--- EXCERPT Enclosed Below ---

After 28 years with Sibley, Lindsay and Curr Company, former Naples resident Anna Sutton Kamps was retiring from her position as divisional vice-president to spend time at her home on Canandaigua Lake. Friends recalled that when she was a young woman she saved a friend from drowning and was awarded a Carnegie Medal. She and her friend Alice Stoddard were among the first to ride a surfboard on the lake back in the 'teens. They stood together on an old cellar door and were pulled by launch driven by Alice's father, P. J. Stoddard.
Dr. and Mrs. Arthur C. Parker entertained members of the Philosophers Club of Rochester. Dr. Parker gave a talk on the use of wampum for currency during the Colonial era.
Reuben Martin, construction foreman of power lines who the previous month had discovered an entangled and electrocuted heron, continued to cope with power outages. In attempting to get to a raccoon, a man felled a tree in which it had taken refuge and the tree brought down the lines. In October Hurricane Hazel had caused trouble and now heavy snow was interrupting local service. Winter was on its way.
Two birthday parties for well known residents enlivened the Naples social scene. At 85, Edwin A Hamlin was pronounced "remarkably well preserved," mentally and physically, by the Record Editor. Hamlin's two sons, both doctors, traveled from Brooklyn to celebrate with their father. Mrs. Stern Lyon's 67th birthday was celebrated by her four daughters and 40 guests. The daughters sang with their father beside the organ after a "bountiful supper."
The Editor praised the young ladies from Gorham who vowed not to walk home with cigarette-smoking escorts and urged Naples girls to do the same.
There was no work place busier than the Naples Red Mill which was running 18 hours a day to keep up with the demand. Proprietor B. K. Clark was producing first class buckwheat, graham and wheat flours.
Naples' early Morehead car and its cigar factory are well known but how many readers are aware that the village also boasted a published song writer? Miss Cora B. DeMond composed "Far, Far Away, 'Cross the Sea" which was circulated by the Success Music Company of Chicago. The sheet music was for sale locally at Mary L. Pierce and Co. Then as now, there were candy makers in Naples including bakery owner Mr. Chapman.

--- End of Enclosed EXCERPT ---

■ **EXPLORE THE MATERIAL**
[a] Repeat the Naples news excerpt exactly, from "Reuben Martin, construction" up to and including "on its way.".
[b] Pick up the Naples news excerpt where it stops and write what comes next.
The records that come next are not required for anything here.

--- ENTRIES SUPPLIED Enclosed Below ---

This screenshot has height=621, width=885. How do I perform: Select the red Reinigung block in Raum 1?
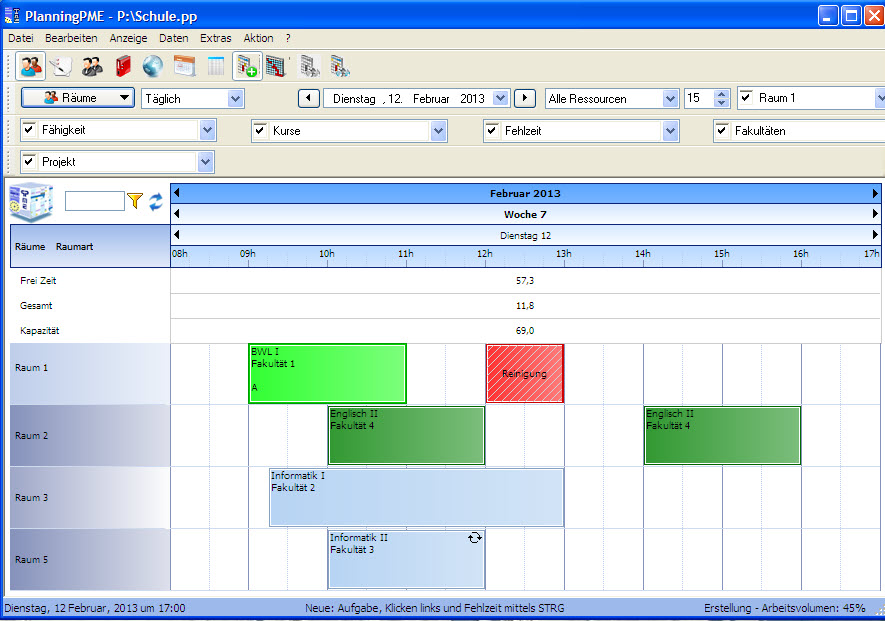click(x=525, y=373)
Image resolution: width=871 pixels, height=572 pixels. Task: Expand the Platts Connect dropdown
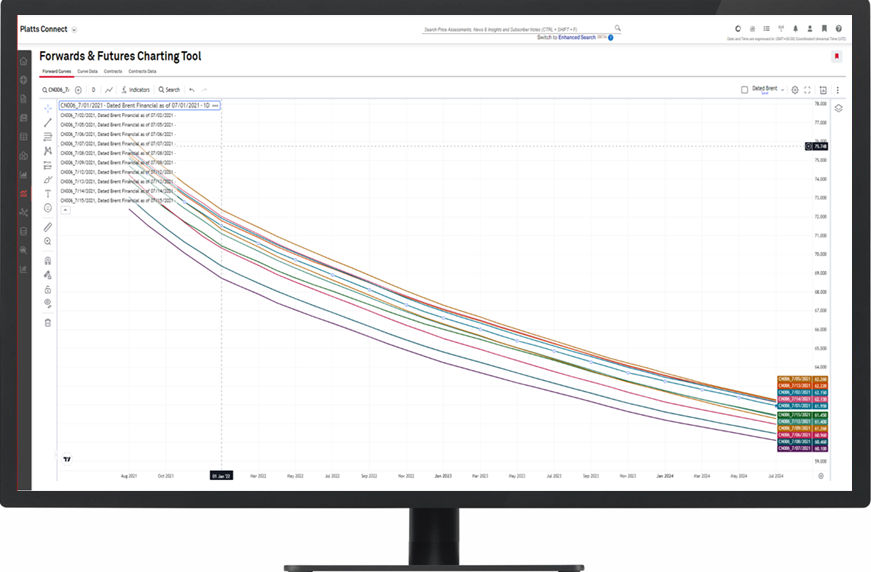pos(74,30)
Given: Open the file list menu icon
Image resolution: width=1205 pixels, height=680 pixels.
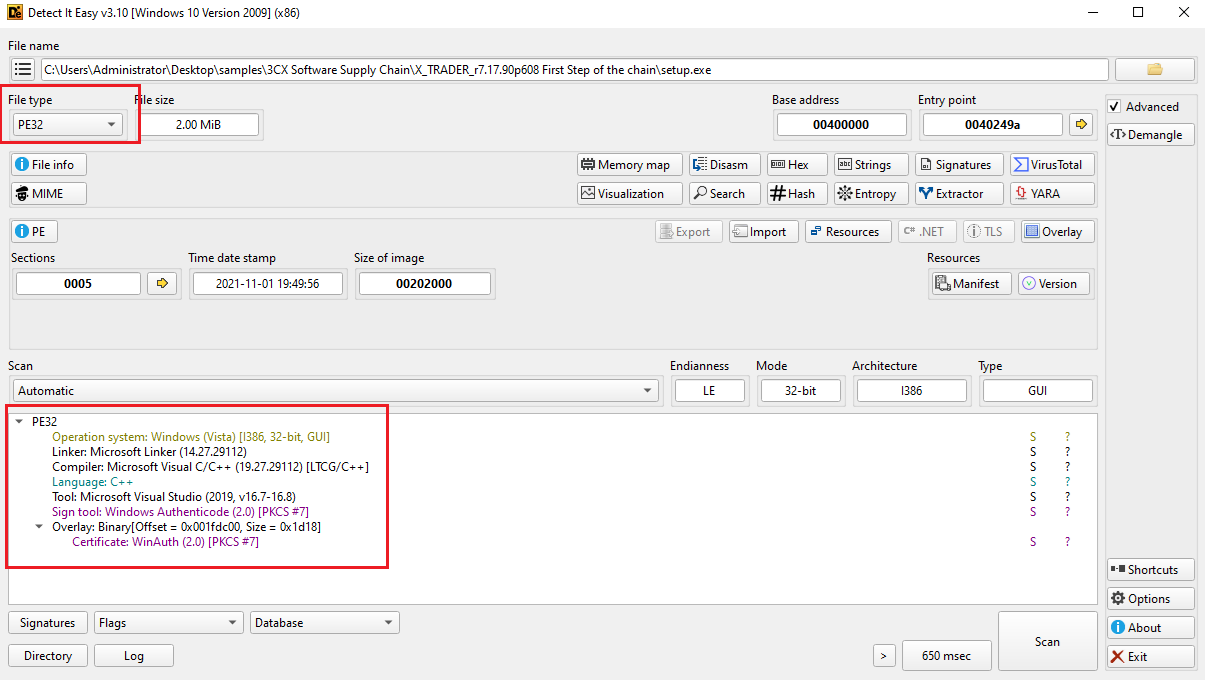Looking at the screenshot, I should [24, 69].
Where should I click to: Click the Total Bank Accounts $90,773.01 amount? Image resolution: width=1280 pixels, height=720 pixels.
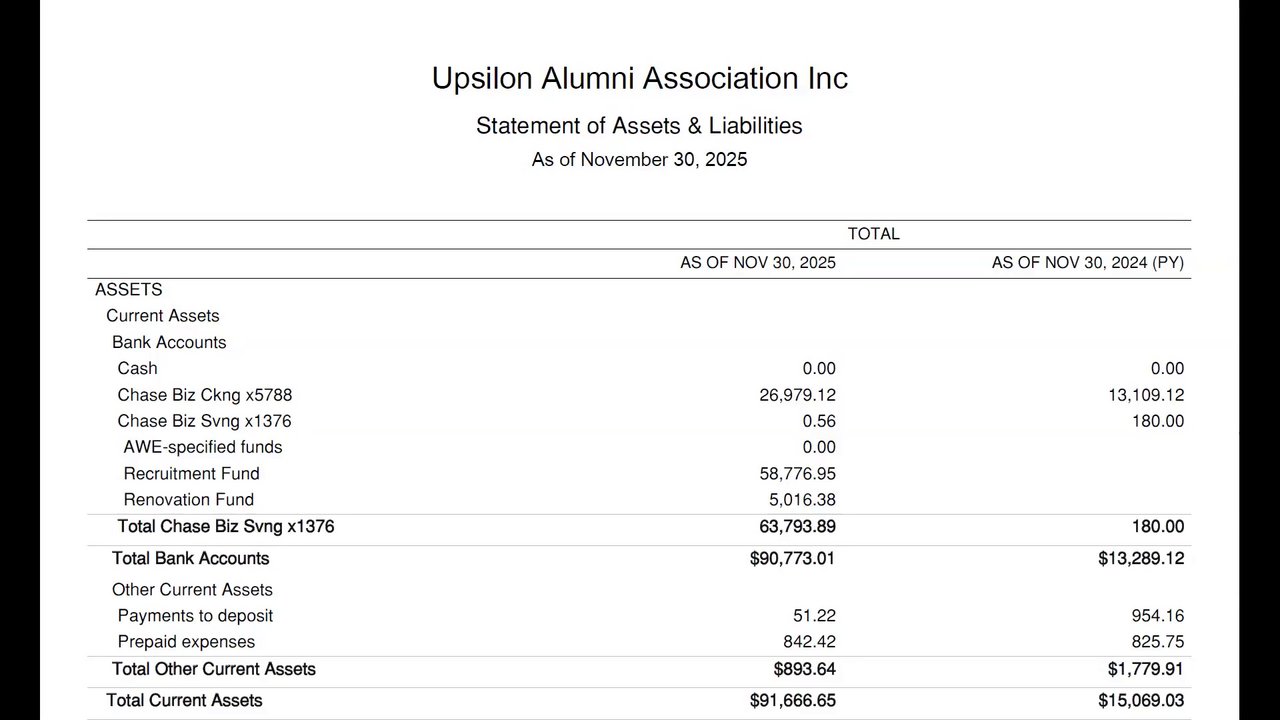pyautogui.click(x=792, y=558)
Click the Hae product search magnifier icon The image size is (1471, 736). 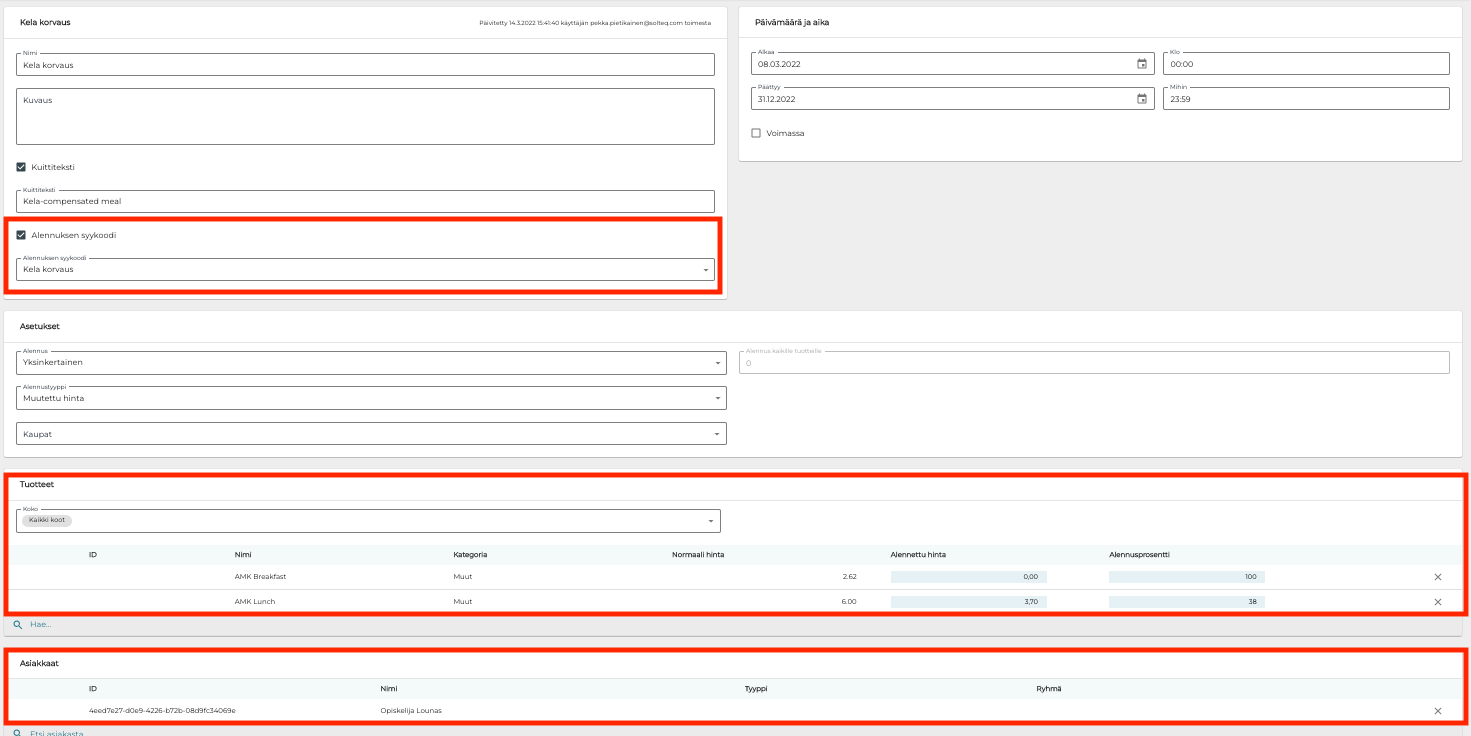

--- End of Enclosed ENTRIES SUPPLIED ---
--- ENTRIES SUPPLIED Enclosed Below ---

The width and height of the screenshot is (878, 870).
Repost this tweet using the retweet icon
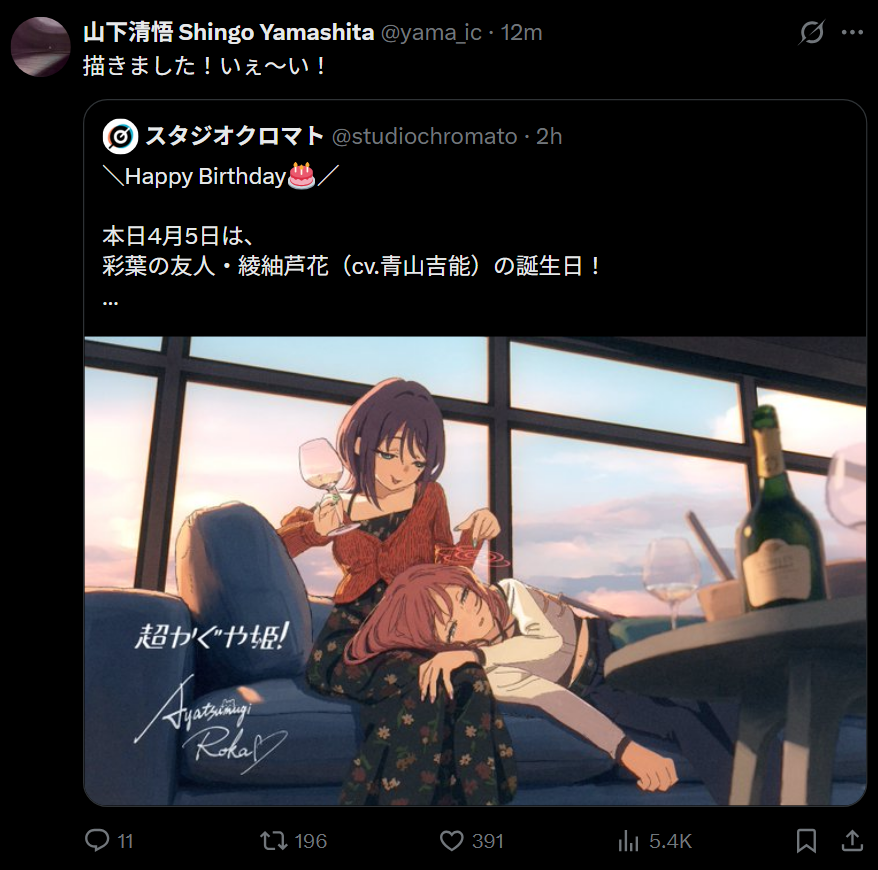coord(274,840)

--- End of Enclosed ENTRIES SUPPLIED ---

■ **ANSWERS BY ITEM NUMBER**
[a]
Reuben Martin, construction foreman of power lines who the previous month had discovered an entangled and electrocuted heron, continued to cope with power outages. In attempting to get to a raccoon, a man felled a tree in which it had taken refuge and the tree brought down the lines. In October Hurricane Hazel had caused trouble and now heavy snow was interrupting local service. Winter was on its way.

[b]
Benjamin Smith had the misfortune to fall down a well and soon after that John Bolles escaped injury when his horse bolted while he was unloading a wagon's contents onto a freight car. Conrad Swingle was trying to move a small building when it began to tip over. He tried in vain to hold it up but was crushed and seriously injured. Mrs. F. W. James was helping to decorate the Town Hall for a Christmas Party when her ladder collapsed and she spent the holidays with two badly damaged wrists.
Before the weather turned wintry, S. A. Story and Dr. Barringer enjoyed touring the countryside on their motor bikes. The 'cycles could travel 75 miles on one tank of gas and were capable of speeds up to 30 miles per hour. Then came the snow and the Atlanta stage made its first trip on runners on December 8.
Christmas services filled the Methodist, Baptist and Presbyterian churches. Special sermons, recitations, choral and organ music and programs by children marked the day.
Well before daylight on the first day of the month a small chartered plane en route to Utica from Illinois crashed in a snowstorm on Gannett Hill. The three men aboard were injured and spent the night in the cabin. At daybreak one of the men waded through two miles of snow to the Watkins' residence where the ambulance was called. J. Robert Brink went after the other two men with a horse and sleigh. The Gannett Hill crash in 1941 was still vivid in the minds of many residents.
Mayor Clarence Koby was worried about "lurid and obscene comics" that were sold locally. Concerned about the mental health of village youth, he proclaimed Dec. 5-12. as "Comic Clean-up Week."